President-elect Barack Obama is promising to intervene in the economy in ways that US hasn't tried since the 1970s, favouring some industries and products while hobbling others, a media report said on Thursday.
Under his financial policies, the Wall Street Journal reported, banks seeking government assistance would be forced to lend and to halt foreclosures.
Automobile companies would be pushed to change their product lines to more advanced, fuel-efficient vehicles.
Billions of federal dollars would promote solar, wind and biomass energy, while dirty coal power could be priced out of business.
Obama advisers were quoted by the paper as saying that difficult times necessitate extraordinary measures.
Asked if this was the industrial policy of the incoming Obama administration, he replied: "The answer is yes."
Critics and advocates alike, said the Journal, see the re-emergence of government economic steering that was in vogue when Japan, South Korea and Germany embraced it three decades ago, then discredited after its key practitioners slipped into deep economic funks.

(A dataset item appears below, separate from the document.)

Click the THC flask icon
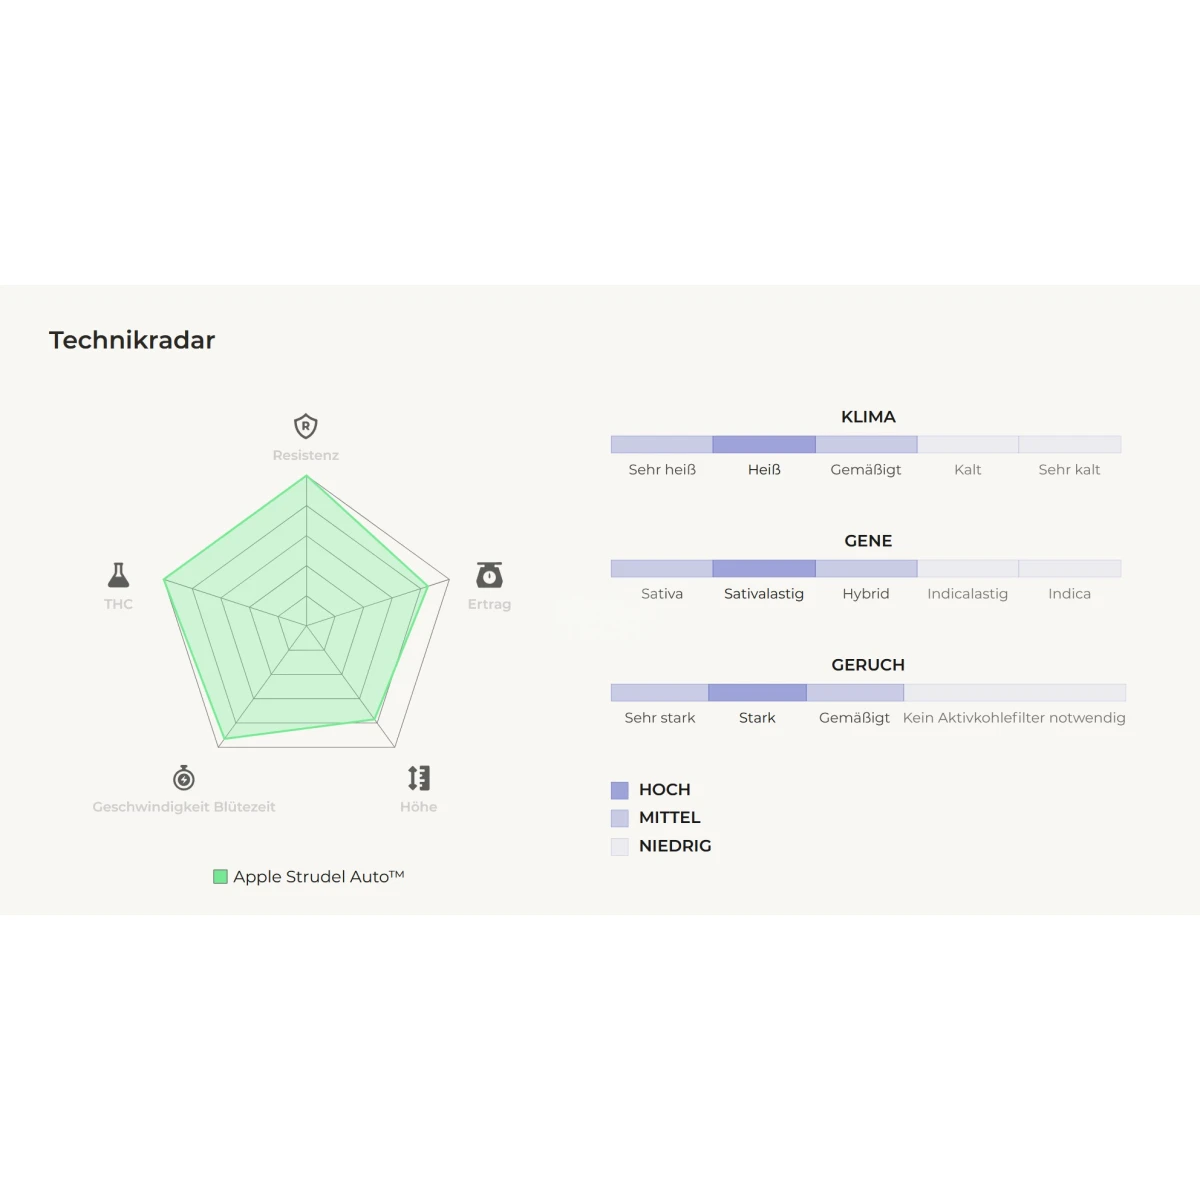This screenshot has width=1200, height=1200. [118, 575]
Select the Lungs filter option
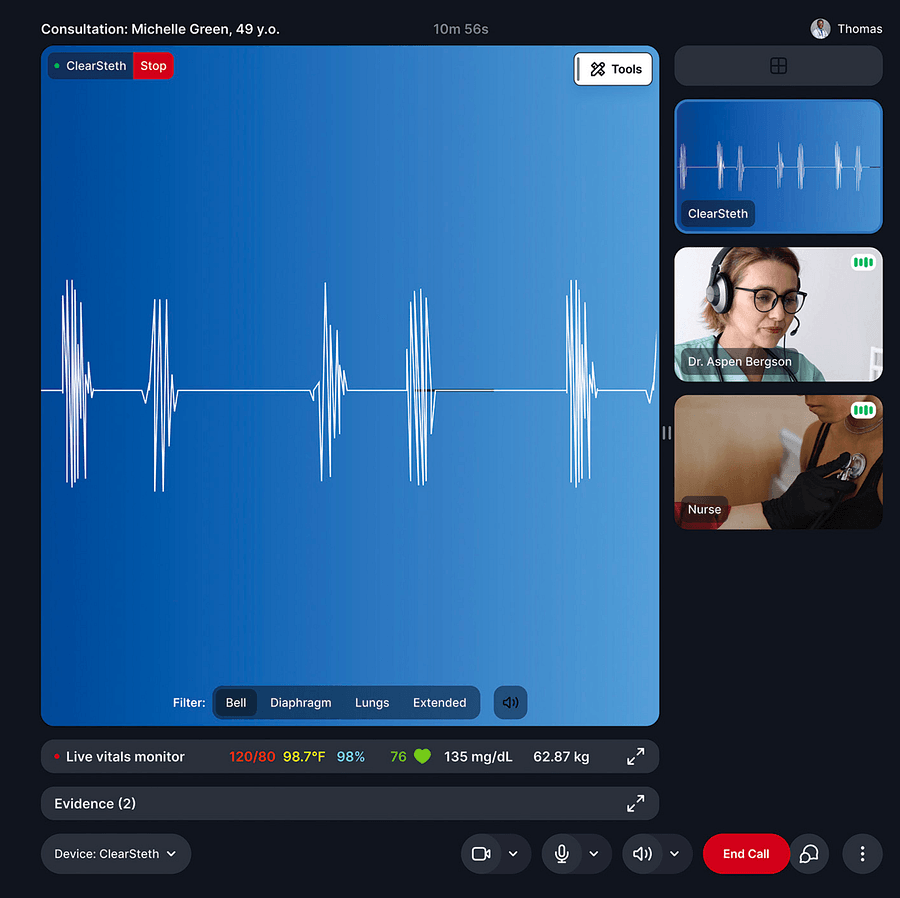The height and width of the screenshot is (898, 900). (372, 703)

With the upheavals in world capital markets, pure free-market
policies are facing more criticism, it noted.
Obama is by no means an activist in the Japanese mold, Douglas Holtz-Eakin, an economic adviser to John McCain's presidential campaign, was quoted as saying.
But as a whole, policies crafted to address distinct problems in the auto, energy and banking sectors are merging into a broader policy that would pick some winners and losers, preserve entire industries and shape consumer choices, he said.
"We're backing into industrial policy in an emergency to correct massive market failures," Jared Bernstein, an economist at the liberal Economic Policy Institute who has worked with the president-elect's economic team, told the paper.
The Bush administration's $700 billion Wall Street rescue plan could be thought of as a state intervention to preserve US dominance in financial services, Bernstein said.
And coming from a conservative Republican administration, the Wall Street rescue plan opened the gates to other economic inter ventions.
What is changing is the unabashed nature of the coming interventions, after decades of denial, Fred Block, a sociologist at the University of California at Davis who studies public-private partnerships, was quoted as saying.
Obama has said future assistance to the banking sector would be tied to a 90-day moratorium on foreclosures. Advisers are pushing for other conditions to ensure tax money going to the banks would be lent out, not put into the vaults to recapitalise the firms, the paper said.